Hitchens feels out of place when he returns to Finsbury Park nowadays. There's a greater unassimilated refugee flow, with immigrants from Algeria, the Middle East, and Asia (and many more women women who don't shed their chadors or burkas).

...

Hitchens also catalogs some interesting and publicly available cinematic and documentary films, particularly Undercover Mosque, a video detailing the Islamist movement's seething hatred toward the West.

...

I'm no expert on Islam, although I read the widely in the policy and security studies literature on the nature of the Islamist threat. Unlike what many of those sympathetic to Muslims might say, I'm personally not persuaded that Islam's "a religion of peace." For example, I assign in my World Politics course, "Terror, Islam, and Democracy," by Ladan and Roya Boroumand. They note, for example, that Islamist terrorism "is first and formost an ideological and moral challenge to liberal democracy." See also, Robert Leiken's 2005 Foreign Affairs article, "Europe's Angry Muslims," where he notes that Europe's Islamist radicals "endanger the entire Western world."
- Burkean Reflections: Londonistan Calling? Britain's Islamist Challenge
The issue of assimilation can be a valid one, but a snapshot isn't the way to judge. Rather, one has to look at where folks are over time. The first generation is often unwilling to give up their own customs and beliefs and adopt new ones. But what about the second, and the third generations? As time goes on, are immigrant families adapting and adopting the customs of their new country? Until you know the details, family by family, it's hard to judge the assimilation of a community.
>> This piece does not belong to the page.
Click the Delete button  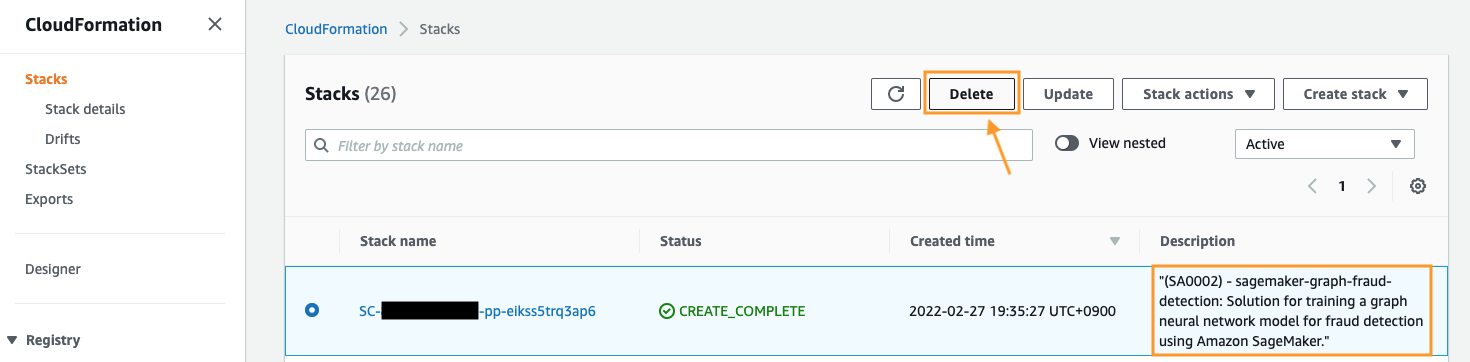point(971,94)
In terms of dress, I'd think that even that would change as time goes by, though religious and cultural mores can make them harder to change. I guess what matters there is the degree to which one is coerced into wearing a given thing. Parents have the legal and moral right to raise their kids according to their own values, and if a particular mode of dress is a part of that, so be it, whether it's robes, head scarves, and veils, or any of the restrictions we westerners put on our own kids concerning the age at which make-up or pierced ears are appropriate.

As far as "Islamists" and their seething hatred of the west, I take no issue with condemning bigotry and hatred, but all too often, condemning Islamist hatred and terrorist acts turns into condemning Muslims as a whole. You don't fight bigotry by becoming a bigot yourself.